A sophisticated credential-harvesting campaign has been targeting ScreenConnect cloud administrators for years and may be opening the door to ransomware attacks, researchers at Mimecast said in a blog post released Monday.
The campaign uses compromised Amazon Simple Email Service accounts to spear-phish senior IT administrators who have elevated privileges in ScreenConnect environments. The hackers are targeting super-administrator credentials, which provide extensive control of companies’ remote-access infrastructure, according to Mimecast researchers.
“ScreenConnect is a great way for the ransomware group to not only obtain credentials from someone with the correct level of access but understand the organizational assets and then push through malicious content when they are ready,” Mimecast researchers told Cybersecurity Dive.
The phishing pages use adversary-in-the-middle techniques and an open-source tool called EvilGinx, which the researchers said allow the hackers to bypass authentication and maintain persistence.

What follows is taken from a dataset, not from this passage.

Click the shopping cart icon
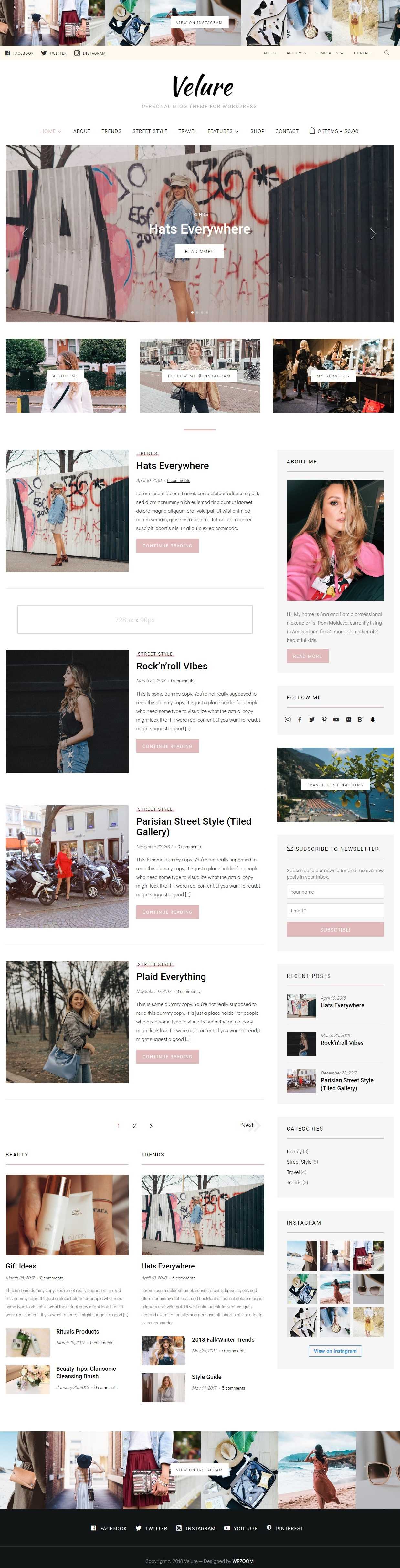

The campaign, which began in 2022, has connections to ransomware activity by affiliates of the Qilin group. Attackers can use the super-administrator credentials to install ScreenConnect instances they control on multiple computers at the same time, which helps them move laterally across a network and increases their ability to distribute ransomware, Mimecast researchers said.
Sophos researchers in April warned about an attack against a managed service provider with what appeared to be an authentication alert for a ScreenConnect remote monitoring and management tool. That incident allowed Qilin ransomware affiliates to access administrator credentials and launch downstream attacks.
“They crafted a phishing email that appeared to be a legitimate ScreenConnect alert, but it was malicious,” Anthony Bradshaw, MDR incident response manager at Sophos, told Cybersecurity Dive.
Qilin “exfiltrated and encrypted multiple systems,” Bradshaw said, leaving ransom notes for these victims. Sophos has tracked the threat activity under the name STAC4365.
Qilin is a sophisticated ransomware-as-a-service actor linked to multiple high-profile attacks, including one against media giant Lee Enterprises. The group also claimed credit for the attack against Inotiv earlier this month.